Proteins derived from the latent liver stage of Plasmodium vivax can be detected in small extracellular vesicles that circulate in blood, according to a study led by ISGlobal. The results pave the way for identifying patients with asymptomatic infections, an essential requirement to stop parasite transmission.
P. vivax is the predominant malaria parasite outside Africa and causes around 16 million cases per year. Although considered less lethal than malaria falciparum, malaria vivax can also cause severe disease and is associated with considerable morbidity and mortality in endemic regions. In addition, malaria vivax constitutes one of the greatest obstacles to achieving WHO's target of eliminating malaria from 35 countries by 2030. This is because the parasite can remain latent in the liver for several years after the initial infection, without causing any symptoms. Reactivation of the latent phase (called hypnozoite) causes disease relapse and allows for the possibility of transmitting the parasite to other people. Currently, there are no diagnostic tools capable of detecting asymptomatic hypnozoite carriers.
In this study, the research team led by Hernando A del Portillo (ICREA) and Carmen Fernandez-Becerra, researchers at ISGlobal and the Trias i Pujol Research Institute (IGTP), explored the possibility of using blood circulating exosomes (small vesicles secreted by different cells) to detect the presence of hypnozoites in the liver. For this, they used a new experimental model developed by their collaborators at CIDR in Seattle: 'Humanised' mice that contain human liver cells and can therefore be infected by P. vivax. From the blood of these mice, postdoc student Melisa Gualdrón-López managed to isolate human-derived exosomes that contained up to 17 different hypnozoite proteins, including a previously uncharacterized protein.

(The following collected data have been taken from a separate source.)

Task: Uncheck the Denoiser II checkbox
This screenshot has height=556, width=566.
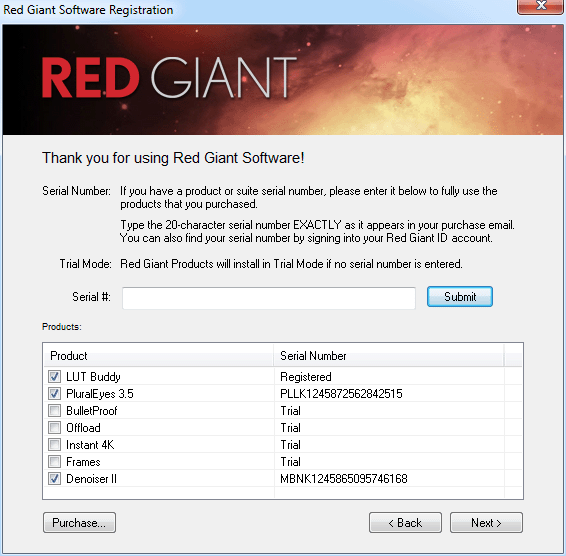Action: [x=55, y=479]
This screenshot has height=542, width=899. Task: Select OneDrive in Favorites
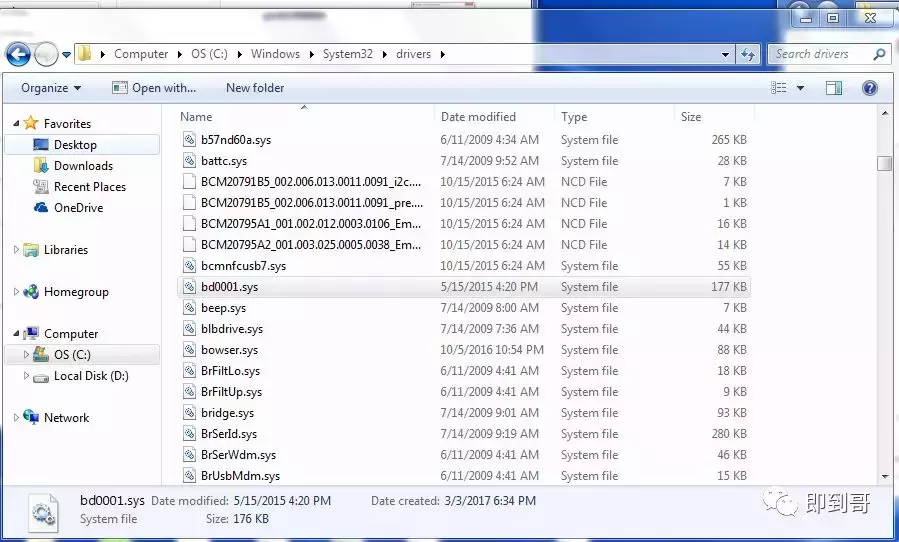point(78,208)
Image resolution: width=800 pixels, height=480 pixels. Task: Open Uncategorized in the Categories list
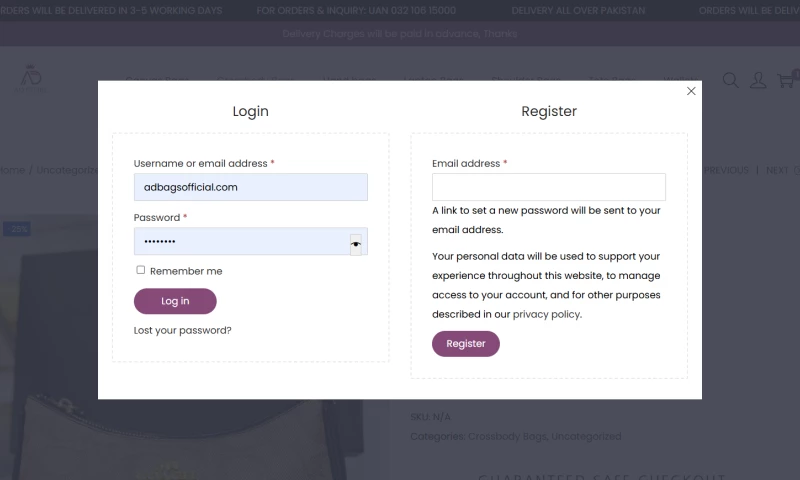tap(586, 436)
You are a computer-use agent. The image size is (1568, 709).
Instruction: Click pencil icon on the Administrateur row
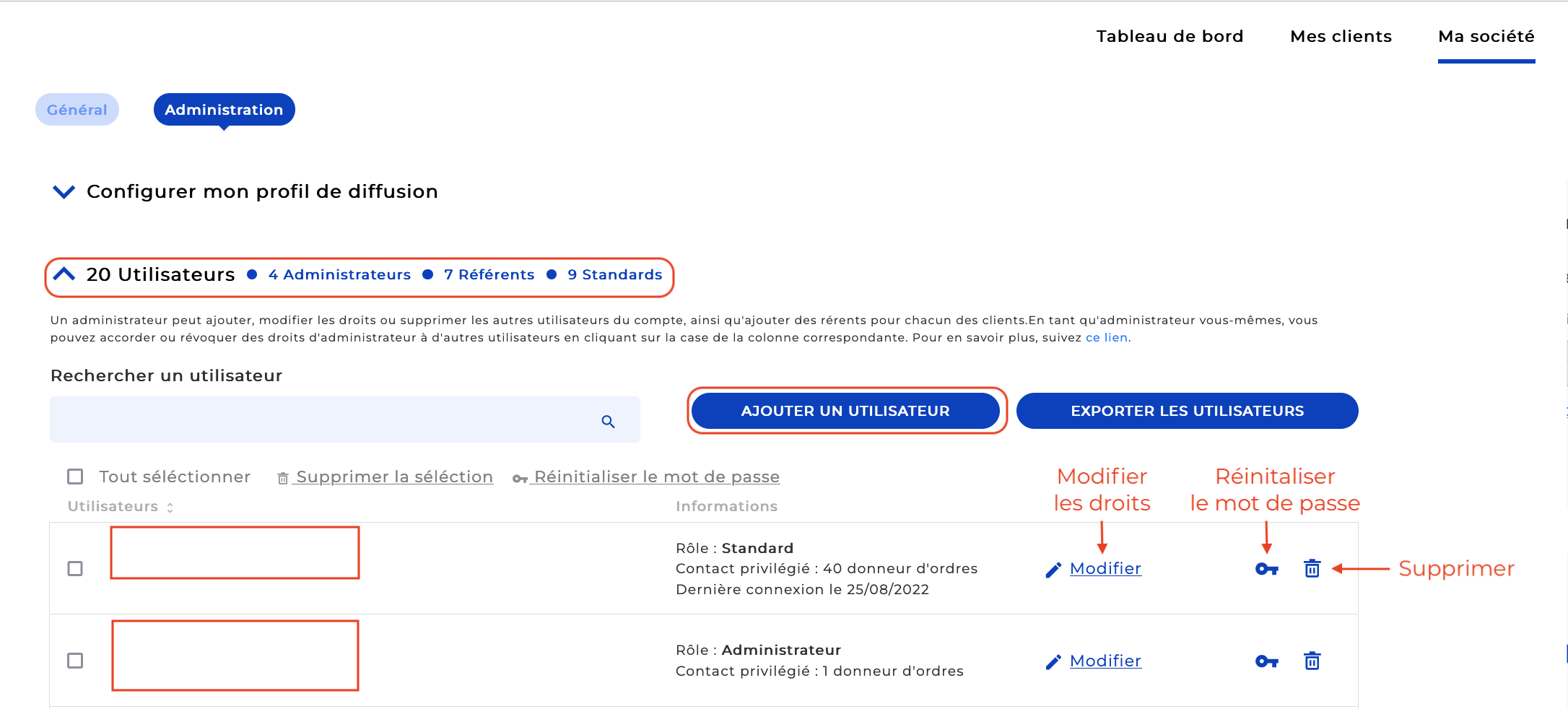(1053, 661)
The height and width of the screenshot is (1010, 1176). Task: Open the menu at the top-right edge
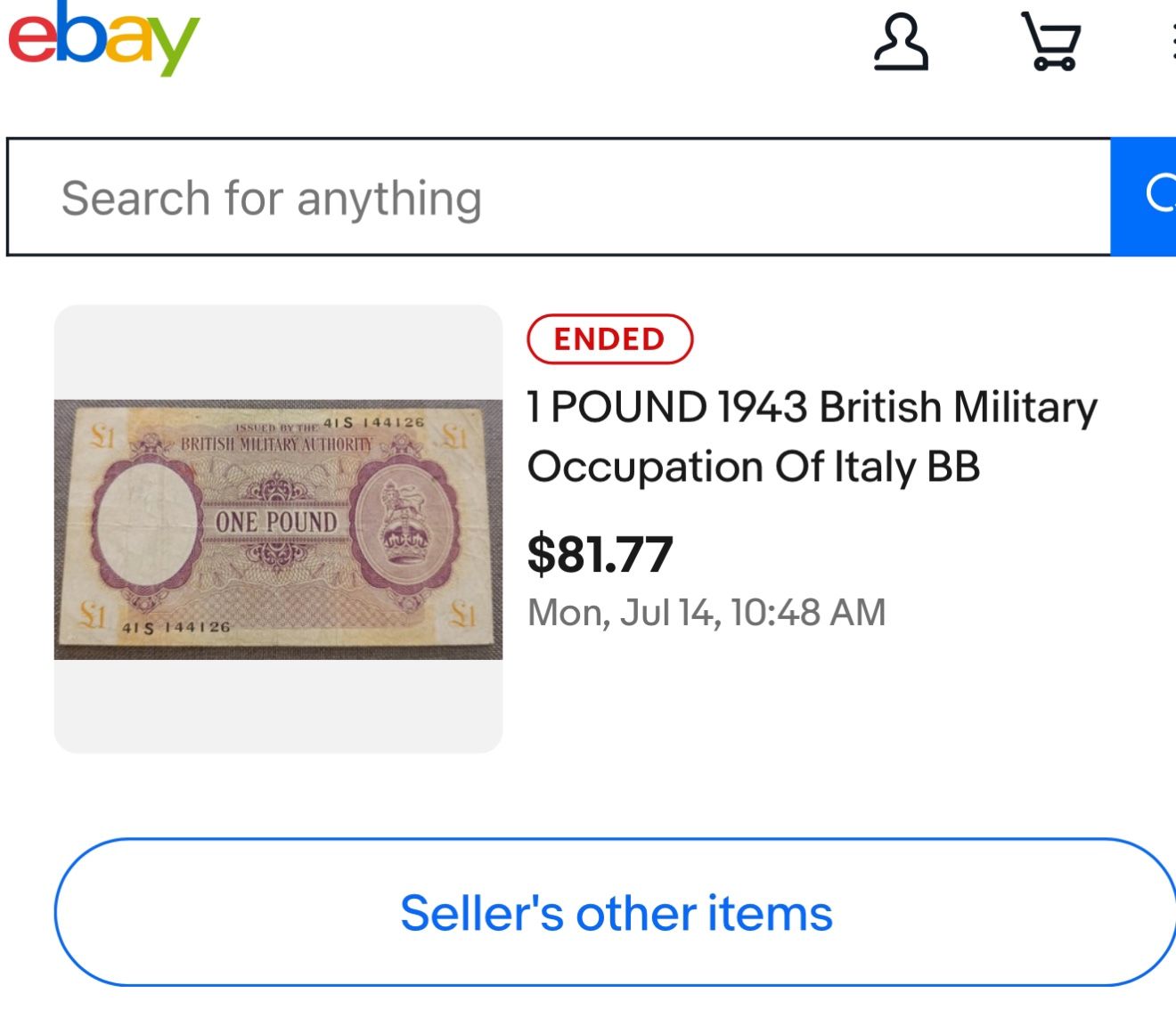coord(1171,41)
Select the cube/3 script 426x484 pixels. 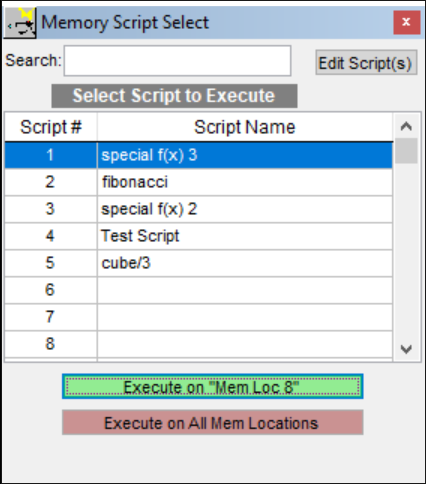pyautogui.click(x=199, y=263)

"These results are a proof-of-concept that liver-derived exosomes can help us identify biomarkers of hypnozoite infection and hopefully develop diagnostic tests for these asymptomatic patients," says del Portillo. Moreover, this experimental model will provide valuable insights into the liver infection phase.
"This work is the result of a SUMA project in collaboration with Juan Ramón González, and set the basis for a NIH-funded project that will further explore this line of research," adds del Portillo.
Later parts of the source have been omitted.